A practical, hype-free path to bring AI into your business — and get results you can measure.

Framework

The 5-step framework

In the right order. Most companies get the sequence wrong and pay for it.

01

Start with the bottleneck, not the technology

Don't ask 'where can we use AI?' Ask 'where are we losing the most time and money?' The best first AI project removes a painful, repetitive cost — not the flashiest demo. Map your top 3 bottlenecks before you touch a tool.

Map bottlenecks first
02

Pick one high-frequency, low-risk process

AI compounds where work repeats. Customer replies, data entry, report generation, qualification, document drafting.
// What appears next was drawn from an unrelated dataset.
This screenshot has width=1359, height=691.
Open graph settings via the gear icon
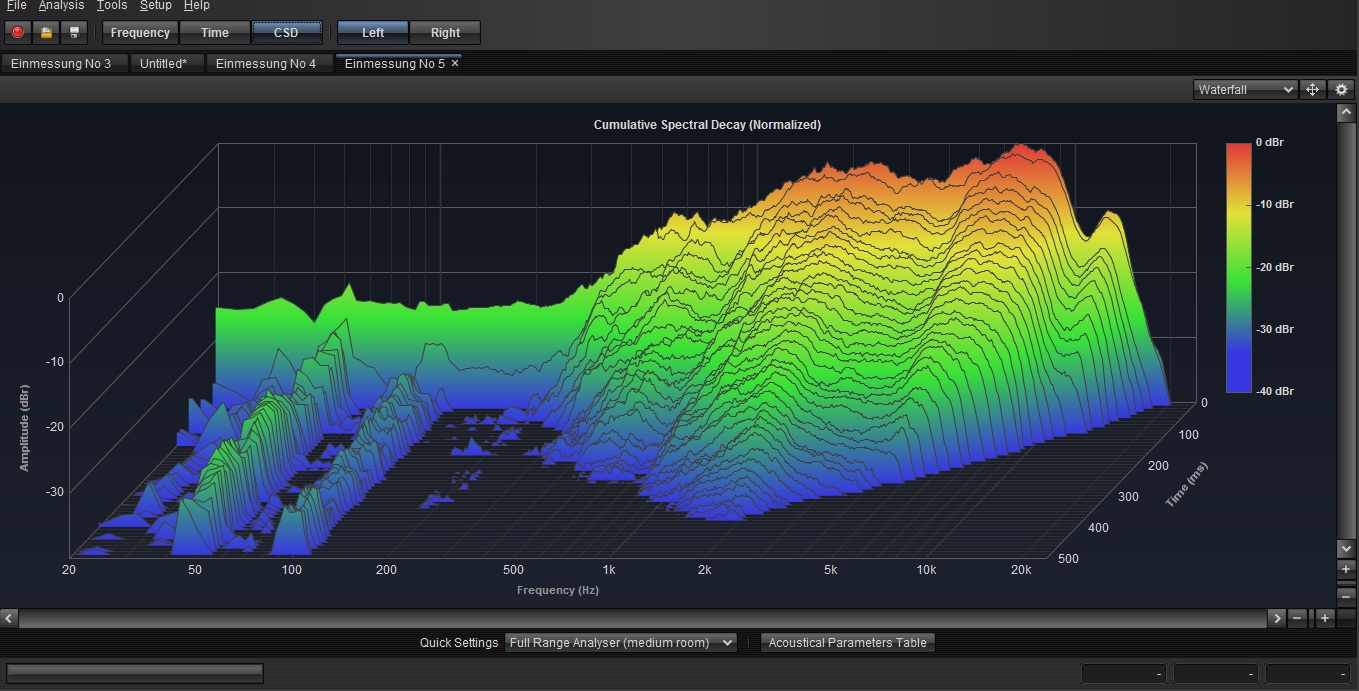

Choose something done many times a week where a mistake is cheap to catch. Win there first — momentum beats ambition.

One process. Not five.
03

Put AI where your knowledge lives

Generic AI gives generic answers. The leverage is connecting AI to YOUR data — your docs, your playbooks, your history. An assistant that knows your business is worth ten that know the internet.

Your data = your moat
04

Keep a human in the loop — at first

Don't automate end-to-end on day one. Let AI draft, a person approve. You'll catch edge cases, build trust, and learn where it's reliable. Remove the human only where the data proves you safely can.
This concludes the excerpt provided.